One of the more dangerous things LLMs have enabled is people feeling like they are suddenly experts on topics they would have never touched otherwise.
Why does this read like written by AI?
>There is something deeply disturbing in it that makes me feel I'm not talking to a self sufficient entity.
It makes you feel that way because it is that way. They're not self-sufficient.
I don’t think all ai generated responses are bad though. They need to be brief. People need to iterate on the content and understand their response.
Oneshotting a response just because ChatGPT said so is super annoying.
I will a lot of times write and email and give it to an LLM to soften it or round it out since I have a bad habit of being overly direct.
One of the reasons my co-founder (CEO) and I (CTO) are now going different ways. AI slop bombs are one of the most disrespectful things you can do to another human. Well, just my opinion.

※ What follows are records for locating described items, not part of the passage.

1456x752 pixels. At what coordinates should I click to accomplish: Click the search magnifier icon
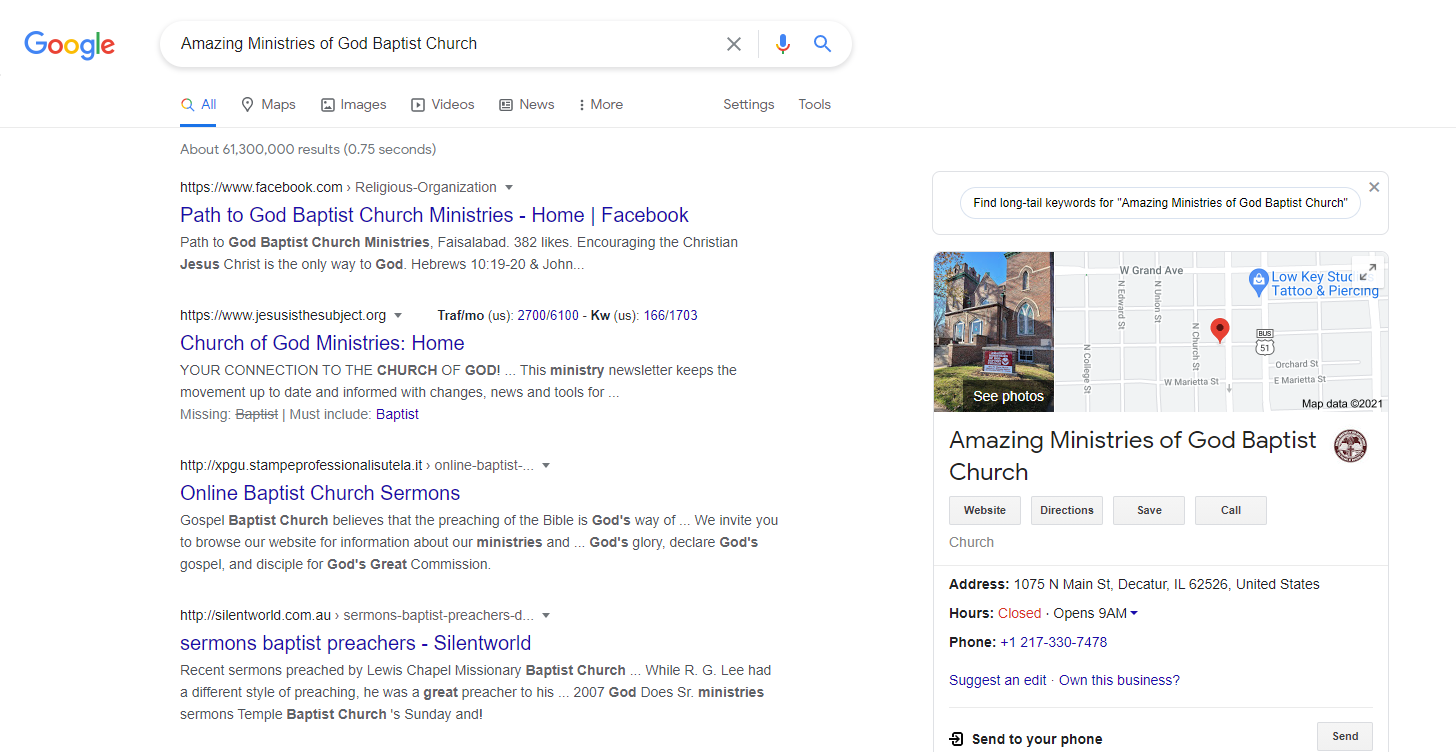[x=822, y=43]
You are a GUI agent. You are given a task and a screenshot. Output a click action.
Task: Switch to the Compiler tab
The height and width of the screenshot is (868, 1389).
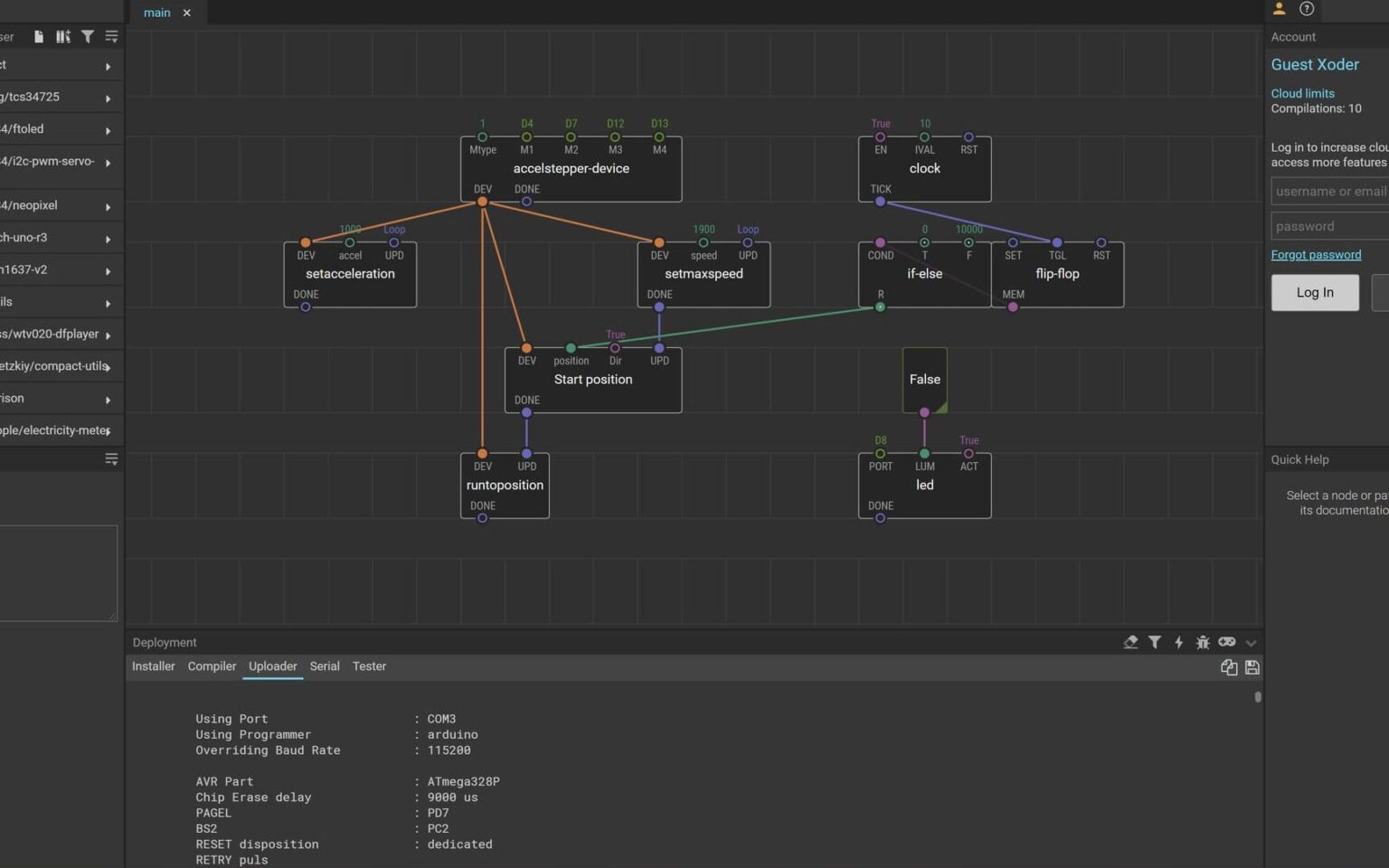[212, 666]
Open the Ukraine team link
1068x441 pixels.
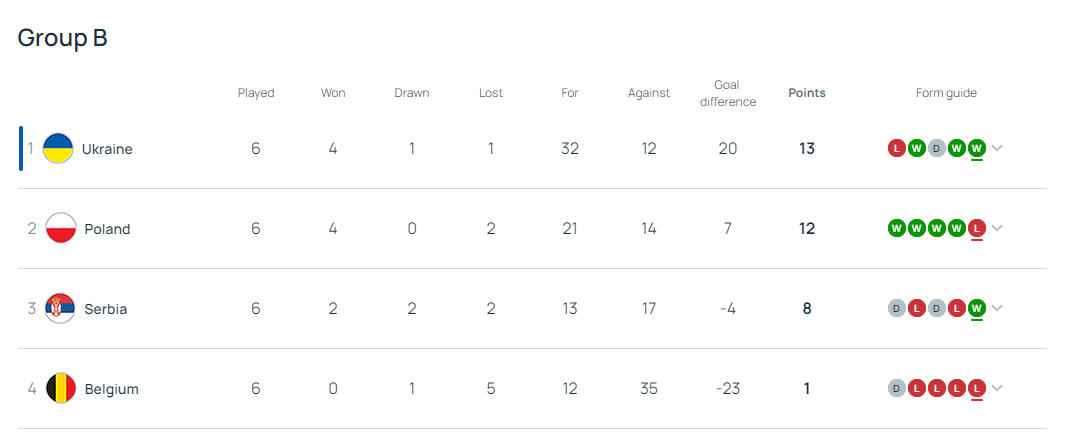click(107, 149)
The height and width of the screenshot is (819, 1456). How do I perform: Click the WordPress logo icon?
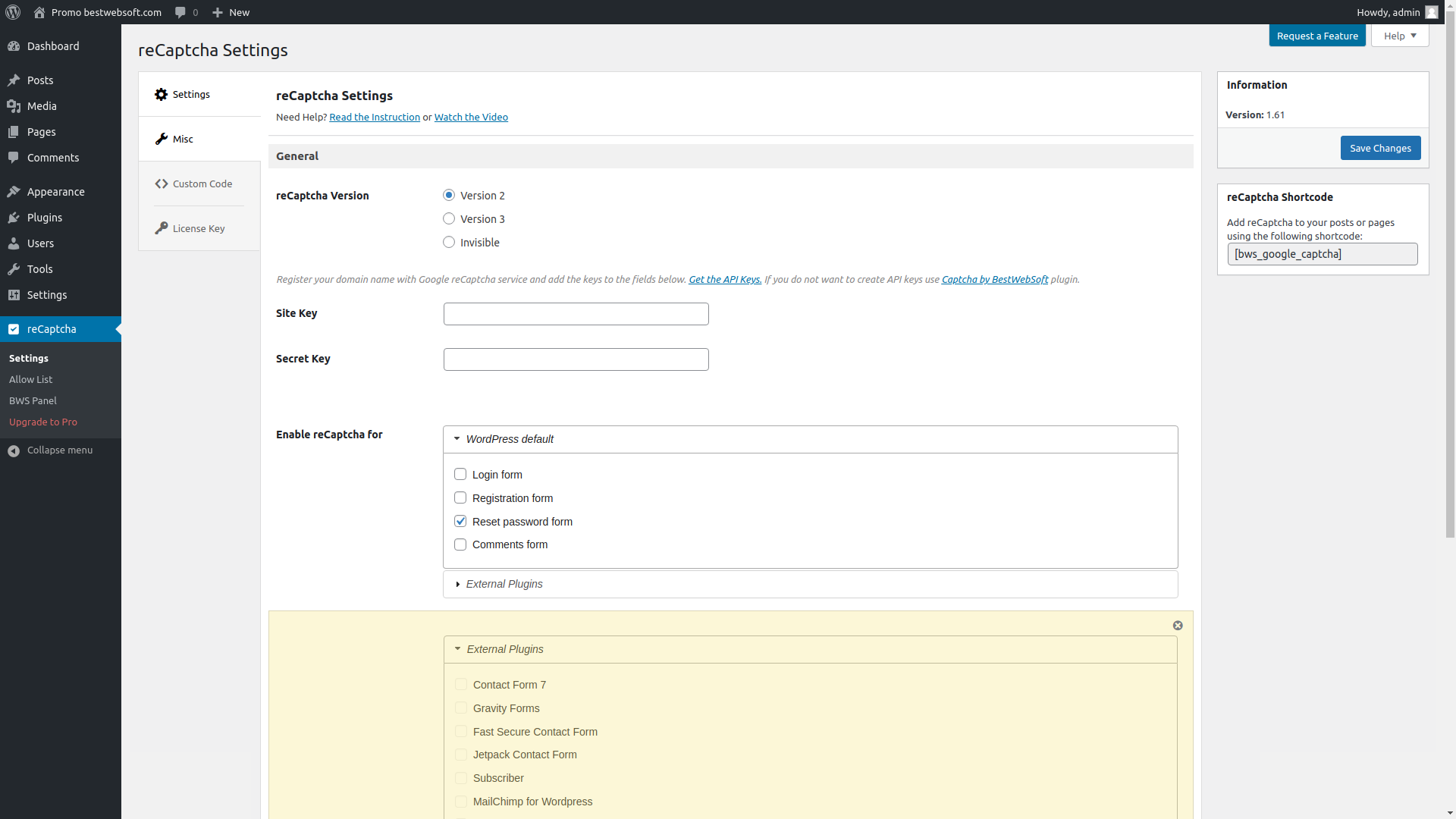[x=13, y=12]
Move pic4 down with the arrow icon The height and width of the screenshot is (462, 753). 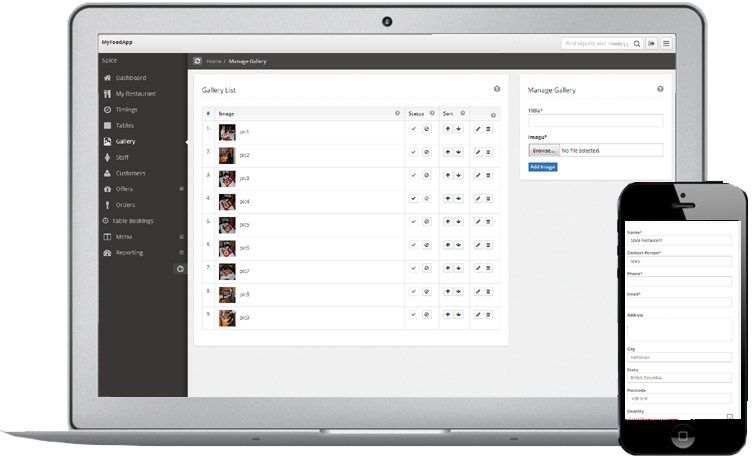(458, 199)
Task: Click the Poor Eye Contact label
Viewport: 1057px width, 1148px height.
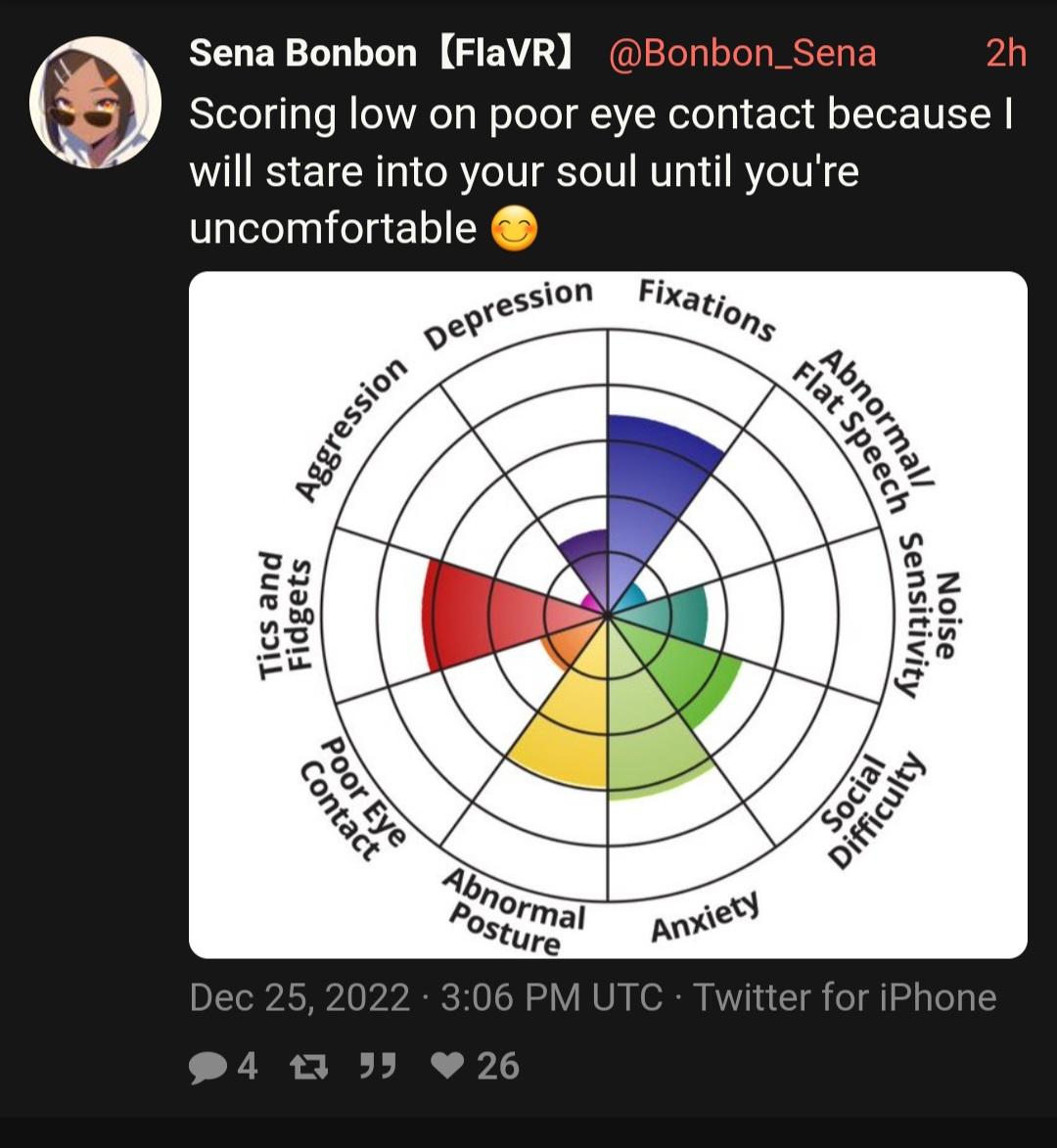Action: pos(352,799)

Not trying to defend ai but I observed another mode: what used to be bored dev chats where people avoided topics or started feuds, now it's "well Claude suggests...". It's not great but it's a short form of improvement somehow. (Sure I'd prefer passionate convos steering toward innovation, but that's been a rare sight in my career)
Exactly, people want to talk to AI when they choose to, as a tool, but not reaching out to other human beings. There is no easy way of solving this sadly
If this is already happening among adults, what's left for the current or next generation? Kids that can no longer think by themselves? I believe this is really scary.
This says more about you than the other person. Some people like giving good answers and are less concerned about being the source themselves.
I'll sometimes do the exact thing you are talking about. The reason is that I basically know the answer, but also know there is a nicer explanation to the question. I'll type in the question, often iterate a few times, get an answer that I basically knew but couldn't explain as clearly, and respond with it.
Humans haven't been "self sufficient" in 100,000 years. We've been building/using tools and specializing since the start. If you went back just a few hundred years some people (the version of you basically) would be profoundly sad you couldn't build your own house.
It depends on the situation. If you were just talking then sure. Pretty rude to just check out of the conversation and replace the human you were talking to with an LLM.
That's sad, but you know what's infuriating? It's humans who come at you sarcastic and dismissive and without spending any effort actually engaging with what you've said in good faith. Imagine writing a well reasoned out post or comment, only to get a sarcastic dismissive literal oneliner reply instead. I've decided that those people will absolutely get the LLM from now on.
Matching the amount of effort that others around me are putting in is pretty important to me now. Don't want to end up trying too hard for people who don't give a shit.
Is that a feeling you battled a lot growing up or something? It's very specific, and not actually very connected or sensible.
It feels insulting when discussing something serious, they respond back with a highly inaccurate ChatGPT response.
These people don't know the answer, but they are trying (generally) to be helpful. The former reality of the article's author would be posting and getting no replies and/or links to the wrong answer you already read.
Where are these people?
I have never met any of these human copy/paste bots. Guess I am lucky.
What I hate about this whole thing, is that there are many reasons someone might reach out to a coworker with questions. Not all require the knowledge in fancy markdown with emojis.
Maybe they want to show respect to a person by asking their opinion before proceeding with a change
Maybe they want to share context and make that person aware of what they're thinking without being so obvious
Maybe they need _that person_ to provide some assurances directly because they are not confident in thier plan (see 1)
Maybe they are just in a rut and need to start a conversation with a person
Every use of AI for these robs the employee culture of a genuine trust building moment.